Good to hear that, for the MFs paid at Morritts you should get something nice!  Right?


----------



## escargot (May 7, 2007)

Spence said:


> Good to hear that, for the MFs paid at Morritts you should get something nice!  Right?



Are the MFs at Morritt's more than other similiar resorts in the Caribbean ?  I understood they are comparable and The Reef next door was higher ?


----------



## johnmfaeth (May 7, 2007)

I own a over a dozen caribbean resorts and Morritts is just about average priced for maintenance fees and probably the highest quality I know near it's fee price of $537 Studio, $641 One Bedroom. Just read the reviews.

PS. Yes, I understand that the Reef is much more expensive and has large extra charges.


----------



## TomCayman (May 7, 2007)

johnmfaeth said:


> I own a over a dozen caribbean resorts and Morritts is just about average priced for maintenance fees and probably the highest quality I know near it's fee price of $537 Studio, $641 One Bedroom. Just read the reviews.
> 
> PS. Yes, I understand that the Reef is much more expensive and has large extra charges.

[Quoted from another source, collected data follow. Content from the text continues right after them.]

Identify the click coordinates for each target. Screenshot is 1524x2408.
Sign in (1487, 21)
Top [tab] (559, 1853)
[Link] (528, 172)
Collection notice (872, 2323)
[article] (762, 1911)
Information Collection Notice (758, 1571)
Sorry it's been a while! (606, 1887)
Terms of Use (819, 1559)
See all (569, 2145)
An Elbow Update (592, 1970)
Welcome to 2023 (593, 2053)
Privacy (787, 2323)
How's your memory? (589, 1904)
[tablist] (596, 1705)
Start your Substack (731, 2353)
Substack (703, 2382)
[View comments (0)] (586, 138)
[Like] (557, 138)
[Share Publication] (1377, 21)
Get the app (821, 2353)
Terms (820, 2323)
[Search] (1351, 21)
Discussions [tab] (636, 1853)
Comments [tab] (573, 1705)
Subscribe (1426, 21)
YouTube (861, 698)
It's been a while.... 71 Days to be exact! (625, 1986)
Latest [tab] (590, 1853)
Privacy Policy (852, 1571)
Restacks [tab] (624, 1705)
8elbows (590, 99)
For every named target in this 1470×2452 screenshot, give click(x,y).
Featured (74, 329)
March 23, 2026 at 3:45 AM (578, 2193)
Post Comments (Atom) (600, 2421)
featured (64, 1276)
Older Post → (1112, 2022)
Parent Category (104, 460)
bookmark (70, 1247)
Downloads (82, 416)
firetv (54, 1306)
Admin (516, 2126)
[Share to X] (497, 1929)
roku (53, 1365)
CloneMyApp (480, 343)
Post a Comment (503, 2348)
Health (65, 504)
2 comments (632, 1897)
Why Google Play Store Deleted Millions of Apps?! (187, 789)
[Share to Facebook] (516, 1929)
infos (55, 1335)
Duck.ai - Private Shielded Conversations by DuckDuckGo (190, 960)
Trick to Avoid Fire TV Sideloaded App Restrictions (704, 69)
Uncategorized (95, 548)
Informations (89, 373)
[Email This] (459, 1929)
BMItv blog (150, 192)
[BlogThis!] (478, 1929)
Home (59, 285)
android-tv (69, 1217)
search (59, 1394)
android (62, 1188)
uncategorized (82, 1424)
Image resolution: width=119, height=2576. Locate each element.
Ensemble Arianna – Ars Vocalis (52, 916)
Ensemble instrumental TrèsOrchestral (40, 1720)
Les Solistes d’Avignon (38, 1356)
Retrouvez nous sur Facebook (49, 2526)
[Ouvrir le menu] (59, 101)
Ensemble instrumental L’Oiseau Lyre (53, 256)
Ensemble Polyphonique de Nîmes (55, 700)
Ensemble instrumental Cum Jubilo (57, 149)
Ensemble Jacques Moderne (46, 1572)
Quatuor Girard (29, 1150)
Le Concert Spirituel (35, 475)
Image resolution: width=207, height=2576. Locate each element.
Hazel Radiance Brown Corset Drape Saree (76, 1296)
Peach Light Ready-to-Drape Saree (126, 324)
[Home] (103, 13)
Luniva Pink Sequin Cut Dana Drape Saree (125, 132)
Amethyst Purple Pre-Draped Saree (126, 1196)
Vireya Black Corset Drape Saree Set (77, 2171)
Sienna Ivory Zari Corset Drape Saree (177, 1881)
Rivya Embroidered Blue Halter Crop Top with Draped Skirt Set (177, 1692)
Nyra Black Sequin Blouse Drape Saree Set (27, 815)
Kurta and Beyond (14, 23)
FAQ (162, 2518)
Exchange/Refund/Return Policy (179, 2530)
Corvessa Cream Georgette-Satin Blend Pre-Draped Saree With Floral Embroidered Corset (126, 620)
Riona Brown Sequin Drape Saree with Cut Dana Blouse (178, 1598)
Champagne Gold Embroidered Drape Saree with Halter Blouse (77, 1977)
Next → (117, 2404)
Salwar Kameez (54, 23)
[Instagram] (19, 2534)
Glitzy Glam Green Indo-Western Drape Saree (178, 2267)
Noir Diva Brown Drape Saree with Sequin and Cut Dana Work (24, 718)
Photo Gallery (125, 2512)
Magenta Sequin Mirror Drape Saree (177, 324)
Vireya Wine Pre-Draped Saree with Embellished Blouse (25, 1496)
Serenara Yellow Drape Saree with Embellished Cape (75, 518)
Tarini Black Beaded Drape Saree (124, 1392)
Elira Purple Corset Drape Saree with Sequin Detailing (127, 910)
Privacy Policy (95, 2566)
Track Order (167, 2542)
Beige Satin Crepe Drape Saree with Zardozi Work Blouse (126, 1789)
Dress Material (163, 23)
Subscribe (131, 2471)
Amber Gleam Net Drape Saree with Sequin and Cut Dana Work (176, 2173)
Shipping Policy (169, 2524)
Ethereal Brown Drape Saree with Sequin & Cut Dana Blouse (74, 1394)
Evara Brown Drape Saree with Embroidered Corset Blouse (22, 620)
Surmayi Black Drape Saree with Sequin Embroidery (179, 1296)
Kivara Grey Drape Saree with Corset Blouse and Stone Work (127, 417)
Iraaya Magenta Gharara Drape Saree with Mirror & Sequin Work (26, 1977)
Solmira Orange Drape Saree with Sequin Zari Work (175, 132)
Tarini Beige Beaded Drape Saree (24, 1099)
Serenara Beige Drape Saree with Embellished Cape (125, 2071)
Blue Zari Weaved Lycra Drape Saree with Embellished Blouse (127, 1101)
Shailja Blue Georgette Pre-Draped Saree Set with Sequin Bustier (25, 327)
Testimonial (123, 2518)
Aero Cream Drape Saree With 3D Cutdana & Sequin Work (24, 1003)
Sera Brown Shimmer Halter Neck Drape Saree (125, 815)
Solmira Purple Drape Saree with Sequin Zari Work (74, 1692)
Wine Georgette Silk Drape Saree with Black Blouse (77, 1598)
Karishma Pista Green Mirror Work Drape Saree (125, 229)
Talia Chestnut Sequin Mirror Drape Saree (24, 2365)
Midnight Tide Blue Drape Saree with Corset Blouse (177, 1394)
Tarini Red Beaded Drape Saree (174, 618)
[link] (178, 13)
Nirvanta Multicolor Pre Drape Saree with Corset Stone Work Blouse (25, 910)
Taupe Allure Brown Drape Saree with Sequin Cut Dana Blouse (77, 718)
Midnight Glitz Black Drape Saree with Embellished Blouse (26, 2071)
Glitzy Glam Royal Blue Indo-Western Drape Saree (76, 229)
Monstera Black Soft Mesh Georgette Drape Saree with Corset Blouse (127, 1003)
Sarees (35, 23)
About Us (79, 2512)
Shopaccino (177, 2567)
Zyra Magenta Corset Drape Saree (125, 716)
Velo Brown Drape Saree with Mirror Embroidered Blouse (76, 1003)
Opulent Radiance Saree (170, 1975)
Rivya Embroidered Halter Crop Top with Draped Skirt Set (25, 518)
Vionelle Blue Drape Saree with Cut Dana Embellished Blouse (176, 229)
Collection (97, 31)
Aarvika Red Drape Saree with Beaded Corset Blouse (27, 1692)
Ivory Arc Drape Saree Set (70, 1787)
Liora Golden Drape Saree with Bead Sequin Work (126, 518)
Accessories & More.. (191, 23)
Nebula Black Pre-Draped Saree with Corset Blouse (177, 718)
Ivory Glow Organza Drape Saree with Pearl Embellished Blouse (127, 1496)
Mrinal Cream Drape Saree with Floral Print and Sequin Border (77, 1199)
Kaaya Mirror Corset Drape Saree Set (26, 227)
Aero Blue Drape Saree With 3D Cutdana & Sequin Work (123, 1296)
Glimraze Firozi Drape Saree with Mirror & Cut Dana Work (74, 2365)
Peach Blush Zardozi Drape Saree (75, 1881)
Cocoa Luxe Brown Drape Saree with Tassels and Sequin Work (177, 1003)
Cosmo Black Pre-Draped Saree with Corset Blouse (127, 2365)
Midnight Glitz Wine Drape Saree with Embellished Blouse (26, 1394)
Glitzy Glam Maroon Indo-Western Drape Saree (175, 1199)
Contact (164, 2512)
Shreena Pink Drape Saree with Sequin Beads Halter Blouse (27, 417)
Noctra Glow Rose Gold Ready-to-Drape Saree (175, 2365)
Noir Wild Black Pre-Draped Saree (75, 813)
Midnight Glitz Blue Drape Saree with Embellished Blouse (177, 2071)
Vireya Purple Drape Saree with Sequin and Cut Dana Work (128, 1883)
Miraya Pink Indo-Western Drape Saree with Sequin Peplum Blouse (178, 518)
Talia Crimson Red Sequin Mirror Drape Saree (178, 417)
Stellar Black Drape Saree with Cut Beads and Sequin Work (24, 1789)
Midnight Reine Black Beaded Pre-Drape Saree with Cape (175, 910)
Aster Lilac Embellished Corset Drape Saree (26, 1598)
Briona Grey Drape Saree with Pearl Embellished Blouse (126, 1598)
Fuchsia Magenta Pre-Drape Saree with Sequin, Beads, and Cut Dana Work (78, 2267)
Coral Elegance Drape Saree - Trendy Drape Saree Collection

Hmm... Studio $450 at The Reef, One Bedroom $650... doesn't sound *much more expensive to me*.... yes, The Reef has pretty high flat utility charges of $130 (Studio) and $185 (One Bedroom), but unfortunately we can't varnish that, those are our true costs for utilities and we can't individually meter those costs.

I could also say we aren't comparing apples with apples, but for those in the know that is stating the obvious.

I suggest we leave the comparisons out... each resort has it's own merits, no need to make little digs


----------